**DIRECTIVE:**
Please put the items from the line with "Task: Click the F10 company info link" to the line with "pos(175,194)" into a two-column CSV with the columns task and answer. Give one row per item, with each value in a single quoted field and any line breaks replaced by spaces.

**TASK INPUT:**
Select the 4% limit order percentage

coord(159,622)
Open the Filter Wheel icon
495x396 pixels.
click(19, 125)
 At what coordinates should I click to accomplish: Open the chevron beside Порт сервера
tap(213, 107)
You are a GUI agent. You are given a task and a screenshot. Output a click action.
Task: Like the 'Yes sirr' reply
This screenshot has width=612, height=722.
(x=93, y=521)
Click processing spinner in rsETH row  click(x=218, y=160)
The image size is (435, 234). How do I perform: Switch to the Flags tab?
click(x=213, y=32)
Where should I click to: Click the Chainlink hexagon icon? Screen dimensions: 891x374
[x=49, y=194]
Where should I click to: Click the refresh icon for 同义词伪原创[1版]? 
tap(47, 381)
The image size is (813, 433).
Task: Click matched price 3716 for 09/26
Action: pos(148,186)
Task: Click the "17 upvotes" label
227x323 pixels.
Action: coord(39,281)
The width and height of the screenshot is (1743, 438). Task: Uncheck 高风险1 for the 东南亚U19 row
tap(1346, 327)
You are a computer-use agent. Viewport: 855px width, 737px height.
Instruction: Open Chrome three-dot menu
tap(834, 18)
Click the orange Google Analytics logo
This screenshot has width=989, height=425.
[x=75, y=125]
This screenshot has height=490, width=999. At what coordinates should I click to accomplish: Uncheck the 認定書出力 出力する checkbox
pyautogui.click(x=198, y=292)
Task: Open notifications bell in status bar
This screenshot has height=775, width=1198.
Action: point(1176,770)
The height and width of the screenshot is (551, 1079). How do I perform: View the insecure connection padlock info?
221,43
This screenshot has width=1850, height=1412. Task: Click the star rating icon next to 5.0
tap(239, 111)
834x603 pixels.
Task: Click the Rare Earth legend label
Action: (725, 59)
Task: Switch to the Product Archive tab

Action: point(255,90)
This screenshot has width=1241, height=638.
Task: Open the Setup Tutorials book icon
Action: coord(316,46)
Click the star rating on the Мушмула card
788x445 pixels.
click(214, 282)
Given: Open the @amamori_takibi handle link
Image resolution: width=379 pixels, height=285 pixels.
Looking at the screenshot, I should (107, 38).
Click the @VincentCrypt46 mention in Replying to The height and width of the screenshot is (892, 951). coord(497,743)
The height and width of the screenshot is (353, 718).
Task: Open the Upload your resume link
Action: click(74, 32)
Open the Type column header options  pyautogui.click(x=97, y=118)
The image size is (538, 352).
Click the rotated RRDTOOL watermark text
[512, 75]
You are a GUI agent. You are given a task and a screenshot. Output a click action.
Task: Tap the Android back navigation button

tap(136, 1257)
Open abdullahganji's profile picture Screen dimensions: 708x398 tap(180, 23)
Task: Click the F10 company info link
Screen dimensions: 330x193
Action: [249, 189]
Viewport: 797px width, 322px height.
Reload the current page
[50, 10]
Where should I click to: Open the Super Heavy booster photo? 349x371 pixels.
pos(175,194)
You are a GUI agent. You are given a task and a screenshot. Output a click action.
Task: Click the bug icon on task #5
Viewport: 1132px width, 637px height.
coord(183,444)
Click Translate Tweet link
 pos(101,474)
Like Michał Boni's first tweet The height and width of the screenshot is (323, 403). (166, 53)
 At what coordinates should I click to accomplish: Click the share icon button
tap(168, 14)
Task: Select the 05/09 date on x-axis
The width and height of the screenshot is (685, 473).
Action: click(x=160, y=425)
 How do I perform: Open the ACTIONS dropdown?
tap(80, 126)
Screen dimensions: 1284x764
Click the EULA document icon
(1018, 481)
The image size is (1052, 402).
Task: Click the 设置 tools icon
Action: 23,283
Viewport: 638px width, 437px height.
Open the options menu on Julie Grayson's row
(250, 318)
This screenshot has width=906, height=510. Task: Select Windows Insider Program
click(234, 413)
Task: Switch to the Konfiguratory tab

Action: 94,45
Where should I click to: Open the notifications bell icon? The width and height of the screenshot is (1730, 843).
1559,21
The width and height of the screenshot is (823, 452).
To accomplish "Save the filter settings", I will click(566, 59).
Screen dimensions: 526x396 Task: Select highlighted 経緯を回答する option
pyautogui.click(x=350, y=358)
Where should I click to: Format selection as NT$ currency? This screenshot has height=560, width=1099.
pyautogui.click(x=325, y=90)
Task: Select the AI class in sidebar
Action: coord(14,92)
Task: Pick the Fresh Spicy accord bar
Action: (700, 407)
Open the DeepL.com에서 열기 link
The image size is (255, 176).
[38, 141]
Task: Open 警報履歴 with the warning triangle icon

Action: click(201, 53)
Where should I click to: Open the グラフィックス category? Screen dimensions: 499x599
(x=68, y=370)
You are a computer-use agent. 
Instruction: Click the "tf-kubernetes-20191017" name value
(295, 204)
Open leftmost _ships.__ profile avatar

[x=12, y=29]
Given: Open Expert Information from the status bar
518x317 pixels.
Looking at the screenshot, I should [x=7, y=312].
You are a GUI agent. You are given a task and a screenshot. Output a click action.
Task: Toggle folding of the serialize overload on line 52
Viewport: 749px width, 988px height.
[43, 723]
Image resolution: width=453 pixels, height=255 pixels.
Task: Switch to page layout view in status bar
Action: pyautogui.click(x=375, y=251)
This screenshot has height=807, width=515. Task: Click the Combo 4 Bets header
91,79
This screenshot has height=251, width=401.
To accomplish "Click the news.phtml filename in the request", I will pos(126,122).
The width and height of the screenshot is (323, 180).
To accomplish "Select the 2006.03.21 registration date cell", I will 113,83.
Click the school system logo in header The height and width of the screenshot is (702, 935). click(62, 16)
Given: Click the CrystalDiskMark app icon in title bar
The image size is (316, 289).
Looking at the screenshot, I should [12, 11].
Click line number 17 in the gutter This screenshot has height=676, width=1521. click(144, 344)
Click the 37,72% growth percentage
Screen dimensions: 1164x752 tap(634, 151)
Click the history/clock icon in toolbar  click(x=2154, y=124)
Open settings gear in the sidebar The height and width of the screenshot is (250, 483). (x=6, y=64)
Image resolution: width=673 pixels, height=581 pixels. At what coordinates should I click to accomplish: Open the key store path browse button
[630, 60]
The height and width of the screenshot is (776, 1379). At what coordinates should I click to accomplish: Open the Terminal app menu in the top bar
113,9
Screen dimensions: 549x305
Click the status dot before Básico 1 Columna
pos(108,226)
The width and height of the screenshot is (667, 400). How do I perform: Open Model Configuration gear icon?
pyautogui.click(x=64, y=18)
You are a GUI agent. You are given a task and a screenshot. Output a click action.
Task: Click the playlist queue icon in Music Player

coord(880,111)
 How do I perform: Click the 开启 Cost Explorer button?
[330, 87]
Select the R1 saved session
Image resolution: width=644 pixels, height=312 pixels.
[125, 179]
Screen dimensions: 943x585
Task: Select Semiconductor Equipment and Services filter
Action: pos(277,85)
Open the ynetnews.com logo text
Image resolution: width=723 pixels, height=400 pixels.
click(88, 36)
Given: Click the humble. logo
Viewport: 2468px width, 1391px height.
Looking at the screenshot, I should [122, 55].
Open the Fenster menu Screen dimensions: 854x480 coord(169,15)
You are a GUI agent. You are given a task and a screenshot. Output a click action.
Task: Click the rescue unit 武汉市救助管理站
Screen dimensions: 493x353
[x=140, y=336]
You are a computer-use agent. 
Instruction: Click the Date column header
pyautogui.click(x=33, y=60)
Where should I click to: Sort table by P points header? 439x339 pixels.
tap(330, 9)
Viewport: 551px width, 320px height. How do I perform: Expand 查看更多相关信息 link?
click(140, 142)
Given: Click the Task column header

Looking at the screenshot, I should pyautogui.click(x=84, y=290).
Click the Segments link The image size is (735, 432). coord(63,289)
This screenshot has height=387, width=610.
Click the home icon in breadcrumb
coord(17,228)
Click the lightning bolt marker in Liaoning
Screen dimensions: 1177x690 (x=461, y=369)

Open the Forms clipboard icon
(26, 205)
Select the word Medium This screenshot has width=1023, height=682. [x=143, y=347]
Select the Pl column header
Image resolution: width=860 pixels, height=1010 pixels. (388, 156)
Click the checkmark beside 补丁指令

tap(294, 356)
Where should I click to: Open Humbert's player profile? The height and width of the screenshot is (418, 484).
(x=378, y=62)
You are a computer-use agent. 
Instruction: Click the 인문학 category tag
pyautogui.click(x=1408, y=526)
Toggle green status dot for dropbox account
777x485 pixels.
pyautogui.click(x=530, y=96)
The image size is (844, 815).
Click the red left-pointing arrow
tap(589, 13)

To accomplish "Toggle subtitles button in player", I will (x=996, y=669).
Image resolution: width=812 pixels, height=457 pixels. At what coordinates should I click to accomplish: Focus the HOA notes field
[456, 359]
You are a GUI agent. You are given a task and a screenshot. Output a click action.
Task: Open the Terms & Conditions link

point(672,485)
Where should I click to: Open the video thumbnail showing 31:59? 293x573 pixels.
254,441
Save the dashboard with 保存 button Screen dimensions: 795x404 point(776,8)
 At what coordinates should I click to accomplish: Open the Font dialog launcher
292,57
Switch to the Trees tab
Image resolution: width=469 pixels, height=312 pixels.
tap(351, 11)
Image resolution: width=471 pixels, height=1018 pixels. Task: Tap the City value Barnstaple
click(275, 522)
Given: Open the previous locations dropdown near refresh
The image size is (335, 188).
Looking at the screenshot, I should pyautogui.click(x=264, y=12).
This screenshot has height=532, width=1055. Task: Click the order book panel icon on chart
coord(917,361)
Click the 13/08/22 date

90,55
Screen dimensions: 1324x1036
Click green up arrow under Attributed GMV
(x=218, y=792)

**WRITTEN SOLUTION:**
task,answer
"Task: Click the F10 company info link Screen dimensions: 330x193","Action: [249, 189]"
"Viewport: 797px width, 322px height. Reload the current page","[50, 10]"
"Where should I click to: Open the Super Heavy booster photo? 349x371 pixels.","pos(175,194)"